Gaillard Jacques
Historien et plasticien (Clion-sur-Seugne 1938 - )
Professeur d'histoire à Jonzac, il s'intéresse très tôt aux enclos funéraires du Jonzacais dont il fait son mémoire de maîtrise. En 1973, avec son frère Pierre et Jean Tutard, il crée l'Association archéologique et historique jonzacaise dont il devient l'animateur au plan scientifique, puis le président en 2000. C'est sous son contrôle qu'est mis au jour un four de potier gallo-romain à Petit-Niort, que sont sauvés plusieurs souterrains-refuges et que sont fouillés de nombreux enclos funéraires. Une exposition en 1978 (avec catalogue) sur les Rites funéraires antiques en Saintonge résume cette part importante de l'activité de la société.

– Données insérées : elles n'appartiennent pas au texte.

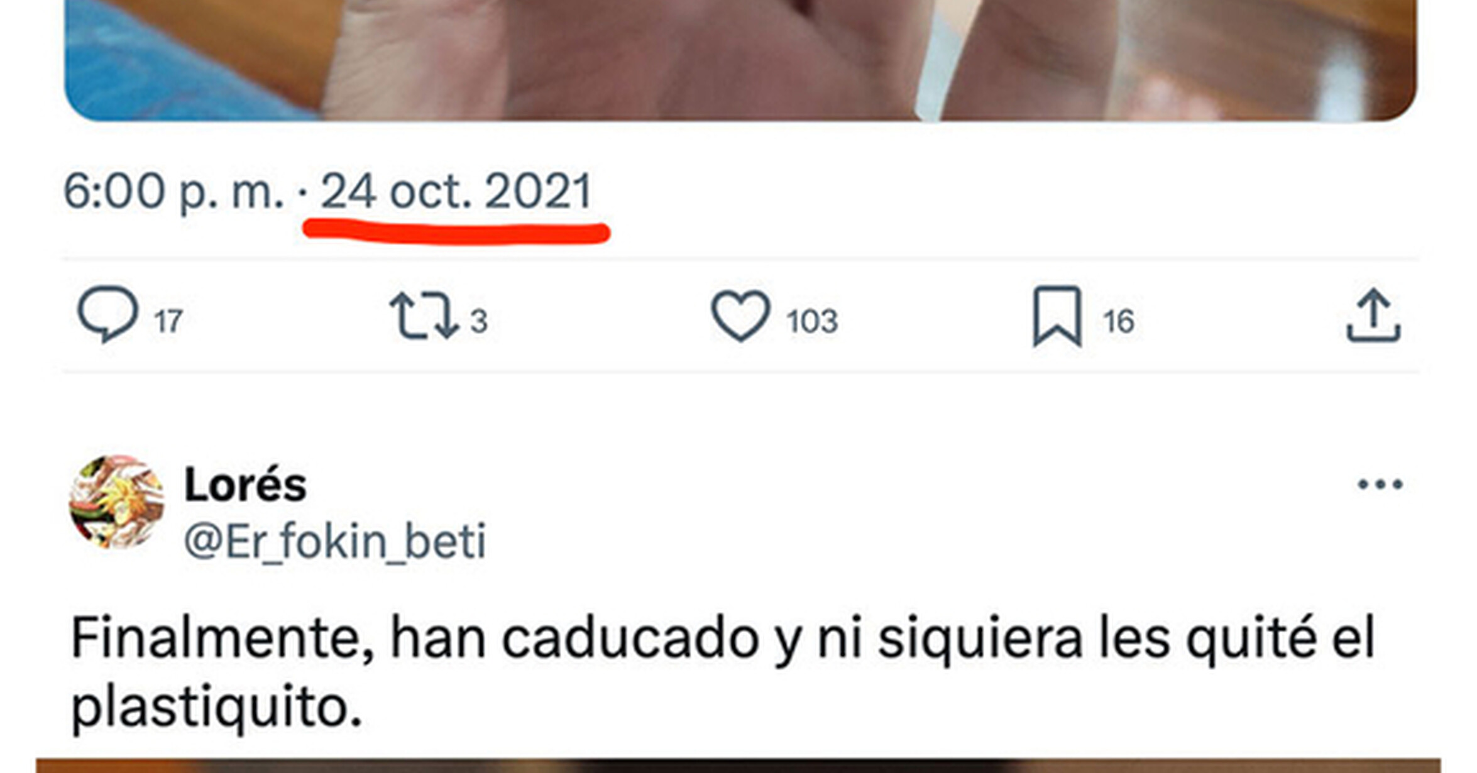Image resolution: width=1477 pixels, height=773 pixels.
Task: Tap the share upload icon
Action: coord(1373,315)
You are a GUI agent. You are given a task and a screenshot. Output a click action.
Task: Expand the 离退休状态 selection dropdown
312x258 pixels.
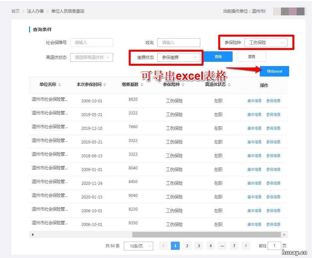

Depuis 1998, il porte son intérêt vers les carrières de la région, anciennes et récentes, dans un véritable travail d'ethnologie historique (notamment à Tesson et Thénac). Il en publie un livre : Les Derniers Carriers traditionnels du val de Charente (APC, 2004). Cette publication fait suite dans la même collection à l'étude de A. Bocquet et Z. Valat sur Les Carrières de pierre de Crazannes (1995). Jacques Gaillard est également connu pour son œuvre de plasticien. Ayant commencé avec la sculpture (pierre, bois et bronze), il se spécialise de plus en plus dans les collages de pâte à papier avec lesquels il tente de retrouver les formes et les tonalités de la tradition rurale saintongeaise. Voir Charente-Libre, 26-9-1991. En 1999, il publie La Bouchée du roi, un beau texte de souvenirs de son enfance à Clion. Pour l'ensemble de cette œuvre multiforme, l'Académie de Saintonge lui décerne en 2005 son prix Chanoine Tonnellier (source Dictionnaire biographique des Charentais, notice établie par F. Julien-Labruyère).